Philippines’ President Duterte is a ‘sociopathic serial killer’ who should be forced out of office, senator says
Leila de Lima invoked a famous ‘People Power’ revolution that toppled dictator Ferdinand Marcos three decades ago, in her strongest comments yet against Duterte and his drug war
Philippine President Rodrigo Duterte is a “serial killer” who should be forced out of office, one of his chief critics said on Tuesday, as she faced arrest on drug charges she insisted were meant to silence her.
Senator Leila de Lima invoked a famous “People Power” revolution that toppled dictator Ferdinand Marcos three decades ago, in her strongest comments yet against Duterte and his drug war that has claimed thousands of lives.
“There is no more doubt that our president is a murderer and sociopathic serial killer,” De Lima told reporters, as she called on cabinet to declare him unfit to lead, and asked ordinary Filipinos to voice their opposition to his rule.

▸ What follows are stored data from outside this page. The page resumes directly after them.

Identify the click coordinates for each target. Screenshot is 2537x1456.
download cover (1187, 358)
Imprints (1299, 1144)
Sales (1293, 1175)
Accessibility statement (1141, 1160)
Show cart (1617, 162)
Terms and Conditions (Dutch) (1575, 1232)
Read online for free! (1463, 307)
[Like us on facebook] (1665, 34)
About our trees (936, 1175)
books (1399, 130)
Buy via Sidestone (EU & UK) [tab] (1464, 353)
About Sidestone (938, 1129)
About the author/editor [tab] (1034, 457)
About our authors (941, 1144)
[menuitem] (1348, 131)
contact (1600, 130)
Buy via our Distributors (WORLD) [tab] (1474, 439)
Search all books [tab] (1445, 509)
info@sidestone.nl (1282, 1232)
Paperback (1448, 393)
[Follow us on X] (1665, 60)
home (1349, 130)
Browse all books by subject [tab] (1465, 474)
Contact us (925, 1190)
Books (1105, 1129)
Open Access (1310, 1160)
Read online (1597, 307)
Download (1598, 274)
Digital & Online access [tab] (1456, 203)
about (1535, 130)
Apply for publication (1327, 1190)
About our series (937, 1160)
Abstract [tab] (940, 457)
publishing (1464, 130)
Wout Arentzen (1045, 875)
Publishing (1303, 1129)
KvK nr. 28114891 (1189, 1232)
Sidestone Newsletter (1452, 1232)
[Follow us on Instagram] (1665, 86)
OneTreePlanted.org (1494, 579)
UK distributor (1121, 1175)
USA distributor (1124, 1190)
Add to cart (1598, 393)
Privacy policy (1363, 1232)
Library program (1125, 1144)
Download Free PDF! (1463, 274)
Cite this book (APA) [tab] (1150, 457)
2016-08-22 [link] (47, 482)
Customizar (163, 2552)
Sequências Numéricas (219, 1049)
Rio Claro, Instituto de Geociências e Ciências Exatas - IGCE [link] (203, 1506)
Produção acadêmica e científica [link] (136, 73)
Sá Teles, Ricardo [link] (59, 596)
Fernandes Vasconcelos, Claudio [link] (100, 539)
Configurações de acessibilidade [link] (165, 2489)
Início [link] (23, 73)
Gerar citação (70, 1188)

De Lima said the constitution allowed for a majority in his cabinet to force him to step down by ruling that he was mentally incapacitated, and urged it to do so. If the cabinet members did not, De Lima referred to the mass uprising that ended the “iron fist” of Marcos’s dictatorship in 1986.
“Now the time has come again for us to be brave and stand up to another criminal dictator and his evil regime,” De Lima said.
The government last week charged De Lima, a former national human rights commissioner, with orchestrating a drug trafficking ring when she was justice secretary in the previous administration.
De Lima, 57, her supporters and rights groups have said the charges against her are manufactured to silence her as well as intimidate other people who may want to speak out against him.
She could be detained anytime, although the courts hearing the cases must issue an arrest warrant.
When asked about De Lima’s comments, presidential spokesman Ernesto Abella simply described them as “colourful language” and pointed out that Duterte would allow public demonstrations against him.
Duterte, 71, won presidential elections last year after promising during the campaign to eradicate drugs in society by killing tens of thousands of people.
He immediately launched the crackdown after taking office in June and police have reported killing 2,555 drug suspects since then, with about 4,000 other people murdered in unexplained circumstances. Amnesty International has warned police actions in the drug war may amount to crimes against humanity.
The powerful Roman Catholic Church, which helped lead the People Power revolution, has in recent months begun speaking out against the drug war and on Saturday held a rally against the killings, attracting thousands of people.
But Duterte remains popular with many Filipinos, who see him as the strongman needed to fight drugs and corruption, and there is little expectation of a popular uprising against him in the near future.